When we passed spaceship into that function, obj became a reference to the memory location of the spaceship object, but not to the spaceship variable. This is because the obj parameter of the tryReassignment() function is a variable in its own right. The body of tryReassignment() has no knowledge of the spaceship variable at all!
When we did the reassignment in the body of tryReassignment() , the obj variable came to refer to the memory location of the object {'identified' : false, 'transport type' : 'flying'} , while the spaceship variable was completely unchanged from its earlier value.
I’m having a hard time understanding the concepts here. I understand that values are stored at a location in memory, but if we change that value at the memory location, wouldn’t it affect both spaceship and obj?
Values at memory locations do not change. If we assign a new value, we get a new memory location and the old memory is garbage collected (freed up) if there are no other references to it.
In the case of objects and arrays, we can only change the values within the object. When two or more variables refer to the same object they can all see the changes made to the object since the references are still the same. When we assigned a new object to the variable obj it became unbound from the original reference and took on bindings to the new reference. It did nothing to the binding of spaceship which remains bound to its original object.
Correct; and, since obj is defined only, and not declared with var, let or const it is in the same scope as spaceship so we should be able to access it. Going to test this assertion, now. BRB.

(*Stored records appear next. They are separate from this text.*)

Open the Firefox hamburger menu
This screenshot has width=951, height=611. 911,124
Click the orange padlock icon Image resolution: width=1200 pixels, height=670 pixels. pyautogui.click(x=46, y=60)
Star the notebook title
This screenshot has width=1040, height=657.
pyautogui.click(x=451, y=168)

Assertion is false. obj is not accessible outside of the function scope. This is different behavior than we are used to in conventional ES5 function syntax. It must be because let does not create any bindings to the window object (or perhaps it is to do with the arrow function?).
Going to try with conventional syntax and see what happens. BRB
D’oh! Parameters are locally declared. Sheesh! They cannot be accessed from outside. obj simply evaporates when the function is exited.
Yes, declaration keywords along with var which is less used since it only gives function scope, not block scope. It also creates properties on the window.object but that’s for another study, later on down the road.